- _Task directions_
List each line of the items below that contains the string "should". Case counts when matching.

(Items from a data source)

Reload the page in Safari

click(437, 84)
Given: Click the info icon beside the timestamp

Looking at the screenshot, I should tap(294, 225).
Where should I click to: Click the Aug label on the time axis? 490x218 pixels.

- _Result below_
Looking at the screenshot, I should tap(294, 225).
Where should I click to: Click the Aug label on the time axis? 490x218 pixels.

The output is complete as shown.